Dead plant crowns and root systems from a previous crop, if left undisturbed, seems to improve the wetting of repellent soil by rainfall after harvest and into the next growing season. It appears that rain wets-up a thin layer of topsoil and flows into channels remaining from the previous crop roots.
It is possible the dead root systems may provide a habitat for soil microbes which can consume more of the hydrophobic organic matter causing water repellence, however more research is required to support this assertion.
Plant establishment was improved when seeds were sown on the previous year’s row compared to the previous inter-row.

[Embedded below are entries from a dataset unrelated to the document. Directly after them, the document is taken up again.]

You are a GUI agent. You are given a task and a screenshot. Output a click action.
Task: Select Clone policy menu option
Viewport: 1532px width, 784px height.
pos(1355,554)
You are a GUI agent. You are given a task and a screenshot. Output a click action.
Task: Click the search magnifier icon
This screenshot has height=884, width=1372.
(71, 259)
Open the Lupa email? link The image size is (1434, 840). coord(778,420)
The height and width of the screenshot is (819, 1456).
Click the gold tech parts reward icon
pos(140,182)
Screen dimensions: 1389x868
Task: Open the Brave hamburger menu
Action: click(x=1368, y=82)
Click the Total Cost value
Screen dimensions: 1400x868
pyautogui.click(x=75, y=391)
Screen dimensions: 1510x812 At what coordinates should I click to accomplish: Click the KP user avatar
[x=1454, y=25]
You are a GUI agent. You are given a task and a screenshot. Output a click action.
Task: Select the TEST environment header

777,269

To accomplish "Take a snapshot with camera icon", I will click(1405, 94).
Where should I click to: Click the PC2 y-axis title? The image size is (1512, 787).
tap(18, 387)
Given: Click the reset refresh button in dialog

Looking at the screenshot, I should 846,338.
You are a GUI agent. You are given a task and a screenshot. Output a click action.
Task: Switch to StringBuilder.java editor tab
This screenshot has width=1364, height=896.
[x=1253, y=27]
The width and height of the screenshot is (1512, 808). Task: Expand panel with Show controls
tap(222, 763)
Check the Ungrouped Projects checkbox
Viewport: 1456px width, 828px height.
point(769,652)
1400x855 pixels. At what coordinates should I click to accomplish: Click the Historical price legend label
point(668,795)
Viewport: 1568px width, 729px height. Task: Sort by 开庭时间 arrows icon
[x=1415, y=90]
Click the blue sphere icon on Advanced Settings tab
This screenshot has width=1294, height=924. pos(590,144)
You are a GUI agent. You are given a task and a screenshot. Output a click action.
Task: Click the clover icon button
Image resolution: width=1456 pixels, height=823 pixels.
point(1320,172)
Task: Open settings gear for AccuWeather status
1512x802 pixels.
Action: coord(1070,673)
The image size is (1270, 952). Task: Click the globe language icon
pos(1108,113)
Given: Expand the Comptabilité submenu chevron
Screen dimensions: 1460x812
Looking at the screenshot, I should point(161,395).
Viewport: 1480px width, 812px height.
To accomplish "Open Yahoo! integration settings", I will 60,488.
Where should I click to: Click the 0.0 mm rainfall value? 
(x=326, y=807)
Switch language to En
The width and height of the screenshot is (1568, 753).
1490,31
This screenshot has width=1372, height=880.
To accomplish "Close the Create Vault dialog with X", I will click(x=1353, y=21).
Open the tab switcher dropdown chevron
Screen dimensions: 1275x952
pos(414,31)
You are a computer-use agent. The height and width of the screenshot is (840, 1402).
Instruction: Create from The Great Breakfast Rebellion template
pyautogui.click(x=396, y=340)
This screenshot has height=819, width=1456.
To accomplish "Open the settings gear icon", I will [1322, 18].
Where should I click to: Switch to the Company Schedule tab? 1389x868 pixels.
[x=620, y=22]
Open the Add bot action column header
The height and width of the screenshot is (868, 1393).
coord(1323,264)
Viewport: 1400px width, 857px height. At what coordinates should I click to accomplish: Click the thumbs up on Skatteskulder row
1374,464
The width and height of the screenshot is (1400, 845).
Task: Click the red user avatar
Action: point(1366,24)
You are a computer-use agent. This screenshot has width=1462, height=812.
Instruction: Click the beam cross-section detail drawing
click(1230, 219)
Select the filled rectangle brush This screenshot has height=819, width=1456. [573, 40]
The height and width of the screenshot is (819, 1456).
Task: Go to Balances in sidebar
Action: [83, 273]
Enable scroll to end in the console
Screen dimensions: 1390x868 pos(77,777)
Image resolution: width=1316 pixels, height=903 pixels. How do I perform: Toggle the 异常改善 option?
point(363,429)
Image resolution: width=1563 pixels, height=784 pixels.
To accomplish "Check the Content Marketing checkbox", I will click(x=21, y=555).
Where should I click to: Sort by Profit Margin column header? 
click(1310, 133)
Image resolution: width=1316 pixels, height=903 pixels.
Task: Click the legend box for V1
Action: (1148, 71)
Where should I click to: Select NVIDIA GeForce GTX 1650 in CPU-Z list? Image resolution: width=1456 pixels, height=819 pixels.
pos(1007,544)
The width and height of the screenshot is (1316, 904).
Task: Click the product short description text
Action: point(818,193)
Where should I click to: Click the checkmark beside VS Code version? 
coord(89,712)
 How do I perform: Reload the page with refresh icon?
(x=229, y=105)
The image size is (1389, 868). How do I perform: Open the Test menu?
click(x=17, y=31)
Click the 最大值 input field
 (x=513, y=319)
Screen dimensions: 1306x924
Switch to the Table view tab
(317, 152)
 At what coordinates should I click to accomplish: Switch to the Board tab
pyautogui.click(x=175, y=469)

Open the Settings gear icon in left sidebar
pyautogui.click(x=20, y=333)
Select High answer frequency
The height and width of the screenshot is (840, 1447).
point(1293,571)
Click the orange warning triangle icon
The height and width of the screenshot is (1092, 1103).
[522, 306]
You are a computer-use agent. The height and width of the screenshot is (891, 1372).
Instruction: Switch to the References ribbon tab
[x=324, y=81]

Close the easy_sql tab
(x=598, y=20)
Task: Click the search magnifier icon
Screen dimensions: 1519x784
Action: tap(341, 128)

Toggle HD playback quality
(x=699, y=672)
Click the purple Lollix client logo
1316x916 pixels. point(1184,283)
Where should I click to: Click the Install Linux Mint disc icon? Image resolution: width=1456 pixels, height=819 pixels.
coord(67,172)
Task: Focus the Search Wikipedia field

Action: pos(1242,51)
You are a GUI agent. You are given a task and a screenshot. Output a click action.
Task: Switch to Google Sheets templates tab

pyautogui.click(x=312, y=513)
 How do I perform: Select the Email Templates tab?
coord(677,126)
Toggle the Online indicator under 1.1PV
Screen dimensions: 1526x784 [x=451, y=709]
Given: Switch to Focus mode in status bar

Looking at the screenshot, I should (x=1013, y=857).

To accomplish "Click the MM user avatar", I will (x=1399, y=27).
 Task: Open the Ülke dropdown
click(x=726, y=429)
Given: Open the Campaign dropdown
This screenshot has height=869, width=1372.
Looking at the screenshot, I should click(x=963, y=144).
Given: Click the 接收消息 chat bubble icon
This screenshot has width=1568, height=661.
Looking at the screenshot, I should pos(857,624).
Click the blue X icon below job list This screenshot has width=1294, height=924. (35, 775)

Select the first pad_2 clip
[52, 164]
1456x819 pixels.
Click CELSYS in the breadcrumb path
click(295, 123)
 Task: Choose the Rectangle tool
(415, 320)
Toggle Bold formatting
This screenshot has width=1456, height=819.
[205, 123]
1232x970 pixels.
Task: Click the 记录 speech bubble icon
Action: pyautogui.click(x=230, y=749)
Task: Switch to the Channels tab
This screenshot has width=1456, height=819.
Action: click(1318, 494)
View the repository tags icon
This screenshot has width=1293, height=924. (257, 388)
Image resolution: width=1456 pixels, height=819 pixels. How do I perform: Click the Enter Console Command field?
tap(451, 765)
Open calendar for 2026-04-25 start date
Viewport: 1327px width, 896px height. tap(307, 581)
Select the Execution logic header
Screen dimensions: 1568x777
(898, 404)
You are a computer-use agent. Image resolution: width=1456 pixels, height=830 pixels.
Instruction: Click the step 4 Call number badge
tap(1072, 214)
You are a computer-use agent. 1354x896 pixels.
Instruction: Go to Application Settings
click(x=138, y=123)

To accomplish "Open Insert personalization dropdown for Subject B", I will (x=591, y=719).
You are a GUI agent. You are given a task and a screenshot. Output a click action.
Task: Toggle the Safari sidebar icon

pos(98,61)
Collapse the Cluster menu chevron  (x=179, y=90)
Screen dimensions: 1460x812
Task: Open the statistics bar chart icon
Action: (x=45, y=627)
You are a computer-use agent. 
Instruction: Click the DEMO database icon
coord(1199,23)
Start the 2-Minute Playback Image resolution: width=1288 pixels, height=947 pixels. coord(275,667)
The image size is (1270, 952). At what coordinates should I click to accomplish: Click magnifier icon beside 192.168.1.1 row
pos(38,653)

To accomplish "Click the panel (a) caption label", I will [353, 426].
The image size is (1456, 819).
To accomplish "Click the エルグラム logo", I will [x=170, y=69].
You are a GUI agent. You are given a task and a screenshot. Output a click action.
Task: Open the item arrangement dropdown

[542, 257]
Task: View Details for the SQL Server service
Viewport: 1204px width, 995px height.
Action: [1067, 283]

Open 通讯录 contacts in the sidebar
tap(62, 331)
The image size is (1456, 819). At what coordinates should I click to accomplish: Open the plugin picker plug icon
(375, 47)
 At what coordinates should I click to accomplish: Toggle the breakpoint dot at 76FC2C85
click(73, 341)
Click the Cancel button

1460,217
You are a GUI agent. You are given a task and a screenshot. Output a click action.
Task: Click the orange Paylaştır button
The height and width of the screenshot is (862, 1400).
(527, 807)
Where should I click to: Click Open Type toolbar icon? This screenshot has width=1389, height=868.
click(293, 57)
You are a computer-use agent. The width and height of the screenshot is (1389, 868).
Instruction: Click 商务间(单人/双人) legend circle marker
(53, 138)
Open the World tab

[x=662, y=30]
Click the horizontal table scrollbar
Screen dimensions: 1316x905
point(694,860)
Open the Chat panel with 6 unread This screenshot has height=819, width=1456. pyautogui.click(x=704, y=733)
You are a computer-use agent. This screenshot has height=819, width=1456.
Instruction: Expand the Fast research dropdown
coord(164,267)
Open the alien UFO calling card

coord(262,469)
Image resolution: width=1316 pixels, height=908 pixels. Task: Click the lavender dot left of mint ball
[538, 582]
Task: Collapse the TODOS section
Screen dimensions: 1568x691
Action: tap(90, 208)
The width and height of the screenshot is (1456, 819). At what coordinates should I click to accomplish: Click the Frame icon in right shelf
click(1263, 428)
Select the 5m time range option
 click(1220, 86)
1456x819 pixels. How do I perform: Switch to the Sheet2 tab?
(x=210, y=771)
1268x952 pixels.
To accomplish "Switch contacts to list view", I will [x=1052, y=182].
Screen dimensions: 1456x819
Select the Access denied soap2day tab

In a wetting agent trial in 2011, at Balla near Northampton, banded wetting agents were applied at the same time that lupin was dry-sown using knife points. The wetting agents improved seedling establishment where seeding was on the previous year’s inter-row, but much greater improvements were measured by seeding on the previous season’s wheat rows (see Figure 1).
Figure 1: Dry sown lupin establishment when sown either between, or on the
previous year’s wheat rows, and with or without (Nil) banded-applied wetting
agent at Balla on deep yellow water repellent sand in 2011.
Figure 1: Dry sown lupin establishment when sown either between, or on the previous year’s wheat rows, and with or without (Nil) banded-applied wetting agent at Balla on deep yellow water repellent sand in 2011.
This method requires a suitable tractor guidance system to maintain the sowing position consistently on or very close to the old row. A fully matched controlled traffic system may allow such methods to perform better by avoiding other traffic running over the old rows and perhaps compromising the wetting-up by following rain.